# Understanding the automated ML generated model using model explainability 
In this notebook, you will retrieve the best model from the automated machine learning experiment you performed previously. Then you will use the model interpretability features of the Azure Machine Learning Python SDK to indentify which features had the most impact on the prediction.

**Please be sure you have completed Exercise 1 before continuing**

Begin by running the following cell to ensure your environment has the required modules installed and updated.

In [None]:
!pip install azureml-interpret

Next run the following cell to import all the modules used in this notebook.

In [None]:
import pandas as pd
pd.options.display.float_format = '{:.10g}'.format

import azureml
from azureml.core import Run
from azureml.core import Workspace
from azureml.core import Model
from azureml.core import Experiment

from azureml.train.automl.run import AutoMLRun

from azureml.train.automl.automl_explain_utilities import AutoMLExplainerSetupClass, automl_setup_model_explanations
from interpret_community.mimic.models import LGBMExplainableModel
from azureml.interpret.mimic_wrapper import MimicWrapper
from azureml.contrib.interpret.visualize import ExplanationDashboard
from azureml.contrib.interpret.explanation.explanation_client import ExplanationClient

# Verify AML SDK Installed
# view version history at https://pypi.org/project/azureml-sdk/#history 
print("SDK Version:", azureml.core.VERSION)

### Configure access to your Azure Machine Learning Workspace
To begin, you will need to provide the following information about your Azure Subscription.

**If you are using your own Azure subscription, please provide names for subscription_id, resource_group, workspace_name and workspace_region to use.** Note that the workspace needs to be of type [Machine Learning Workspace](https://docs.microsoft.com/en-us/azure/machine-learning/service/setup-create-workspace).

**If an environment is provided to you be sure to replace XXXXX in the values below with your unique identifier.**

In the following cell, be sure to set the values for `subscription_id`, `resource_group`, `workspace_name` and `workspace_region` as directed by the comments (*these values can be acquired from the Azure Portal*).

To get these values, do the following:
1. Navigate to the Azure Portal and login with the credentials provided.
2. From the left hand menu, under Favorites, select `Resource Groups`.
3. In the list, select the resource group with the name similar to `tech_immersion_XXXXXimmersion_XXXXX`.
4. From the Overview tab, capture the desired values.

Execute the following cell by selecting the `>|Run` button in the command bar above.

In [None]:
#Provide the Subscription ID of your existing Azure subscription
subscription_id = "" # <- needs to be the subscription with the resource group

#Provide values for the existing Resource Group 
resource_group = "tech_immersion_XXXXX" # <- replace XXXXX with your unique identifier

#Provide the Workspace Name and Azure Region of the Azure Machine Learning Workspace
workspace_name = "tech_immersion_aml_XXXXX" # <- replace XXXXX with your unique identifier (should be lowercase)
workspace_region = "eastus2" # <- region of your resource group

#Provide the name of the Experiment you used with Automated Machine Learning
experiment_name = 'automl-regression'

# the train data is available here
train_data_url = ('https://quickstartsws9073123377.blob.core.windows.net/'
                  'azureml-blobstore-0d1c4218-a5f9-418b-bf55-902b65277b85/'
                  'training-formatted.csv')

# this is the URL to the CSV file containing a small set of test data
test_data_url = ('https://quickstartsws9073123377.blob.core.windows.net/'
                  'azureml-blobstore-0d1c4218-a5f9-418b-bf55-902b65277b85/'
                  'fleet-formatted.csv')


## Connect to the Azure Machine Learning Workspace

Run the following cell to connect the Azure Machine Learning **Workspace**.

**Important Note**: You will be prompted to login in the text that is output below the cell.
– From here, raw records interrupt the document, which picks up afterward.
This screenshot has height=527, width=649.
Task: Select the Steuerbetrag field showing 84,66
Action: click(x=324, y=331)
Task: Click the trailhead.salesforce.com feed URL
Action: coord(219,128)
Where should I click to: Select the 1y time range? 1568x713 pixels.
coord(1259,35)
Be sure to navigate to the URL displayed and enter the code that is provided. Once you have entered the code, return to this notebook and wait for the output to read `Workspace Provisioning complete`.

In [None]:
# By using the exist_ok param, if the worskpace already exists we get a reference to the existing workspace
ws = Workspace.create(
    name = workspace_name,
    subscription_id = subscription_id,
    resource_group = resource_group, 
    location = workspace_region,
    exist_ok = True)

print("Workspace Provisioning complete.")
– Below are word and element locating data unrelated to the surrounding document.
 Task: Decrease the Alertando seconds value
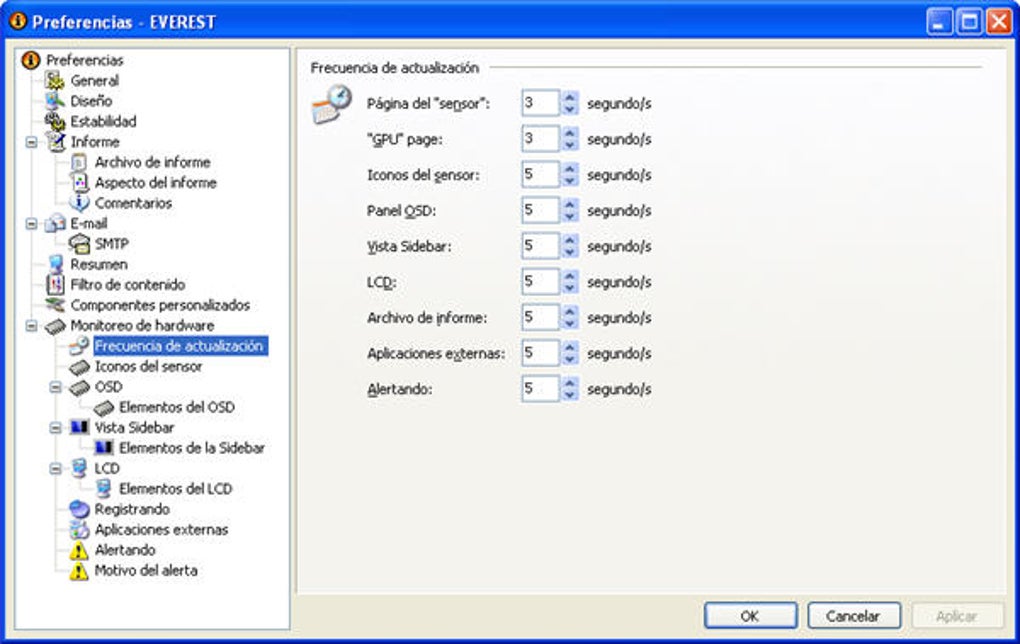570,396
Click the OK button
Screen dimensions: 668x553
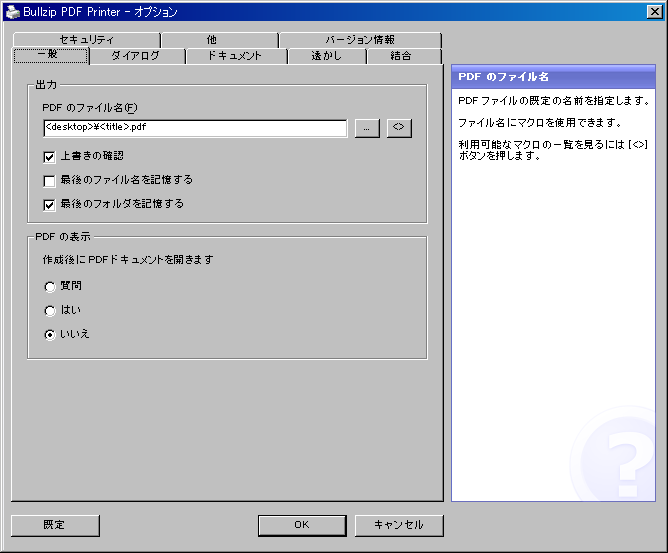tap(301, 525)
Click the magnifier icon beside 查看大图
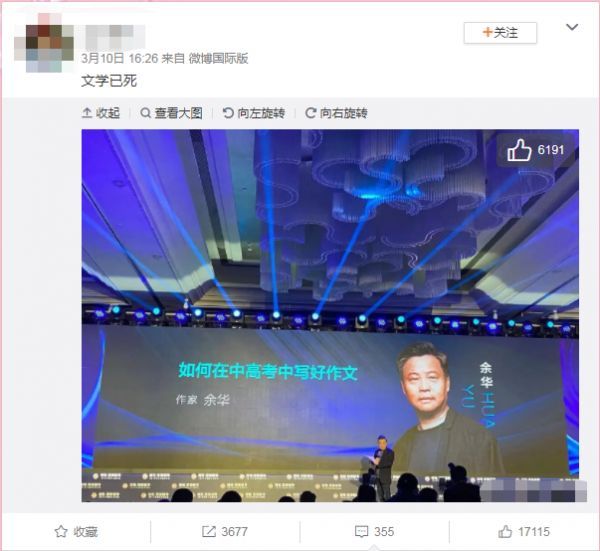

Find the run id of your Automated ML experiment in the Azure Machine Learning studio

In the following cell, be sure to set the value for `run_id` as directed by the comments (*this value can be acquired from the Azure Machine Learning Portal*).
To get these values, do the following:
1. Navigate to your Azure Machine Learning workspace in the Azure Portal and login with the credentials provided.
2. From the left navigation bar select `Overwiew` and then select `Launch the Azure Machine Learning studio`.
3. From the left navigation bar select `Experiments` and then identify the first run in the `automl-regression` experiment at the bottom of the run list. This should be have `Run 1` in the `Run` column and `automl` in the `Run type` column.
4. Click on `Run 1` link to open the run details screen where you can capture the `Run ID` value which should be an identifier starting with `AutoML_`.

In [None]:
#Provide the Run Id of the automl type run in your experiment 
run_id = 'AutoML_....'

# Get the best model trained with automated machine learning

Retrieve the Run from the Experiment and then get the underlying AutoMLRun to get at the best model and child run objects:

In [None]:
existing_experiment = Experiment(ws,experiment_name)
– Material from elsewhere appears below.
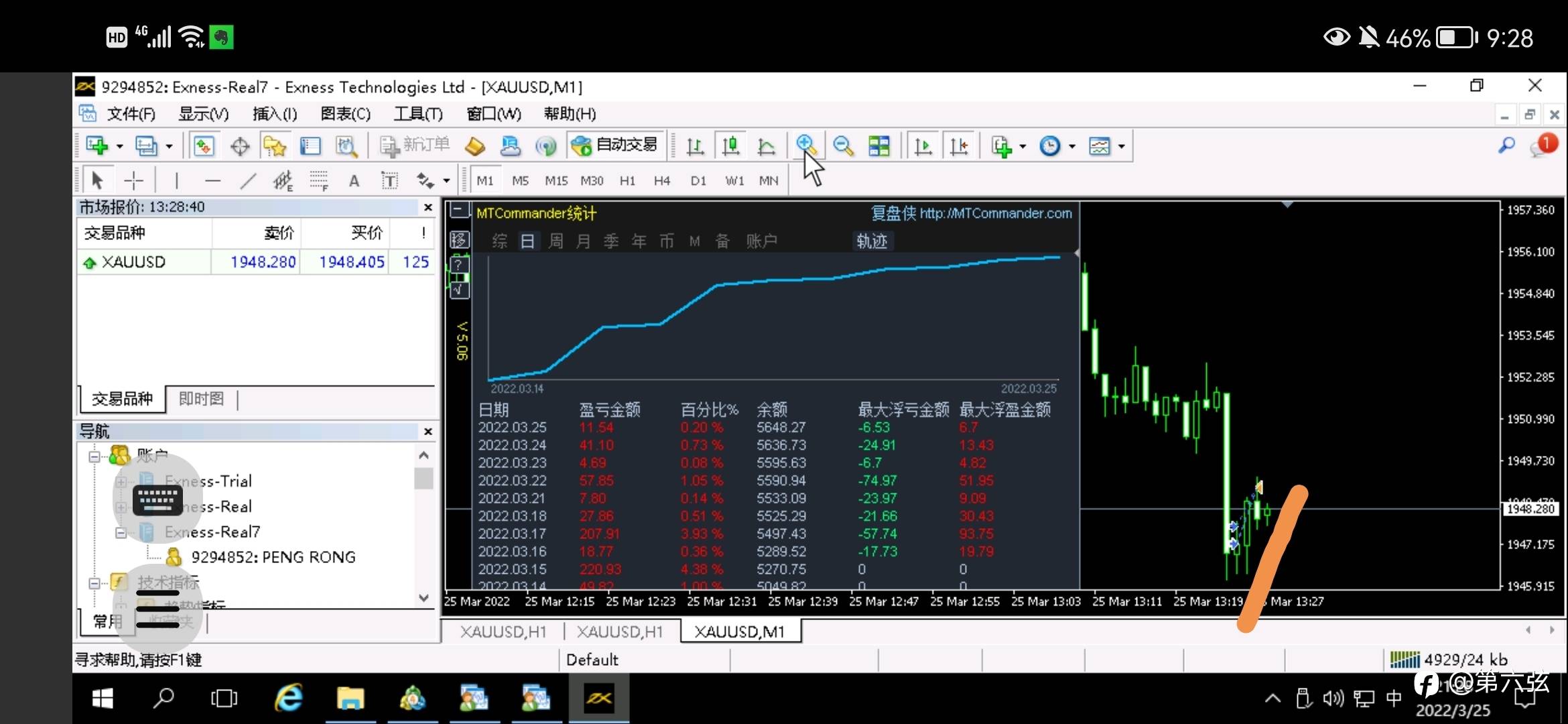
Task: Collapse the Exness-Real7 tree node
Action: coord(121,532)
automl_run = AutoMLRun(existing_experiment, run_id)
automl_run

Retrieve the best run and best model from the automated machine learning run by executing the following cell:

In [None]:
import azureml.automl
best_run, best_model = automl_run.get_output()

## Load the train and test data

Model interpretability works by passing training and test data thru the created model and evaluating the result of which values had a given impact. 

Load the training and test data by running the following cell.

In [None]:
# load the original training data
train_data = pd.read_csv(train_data_url)
X_train = train_data.iloc[:,1:74]
y_train = train_data.iloc[:,0].values.flatten()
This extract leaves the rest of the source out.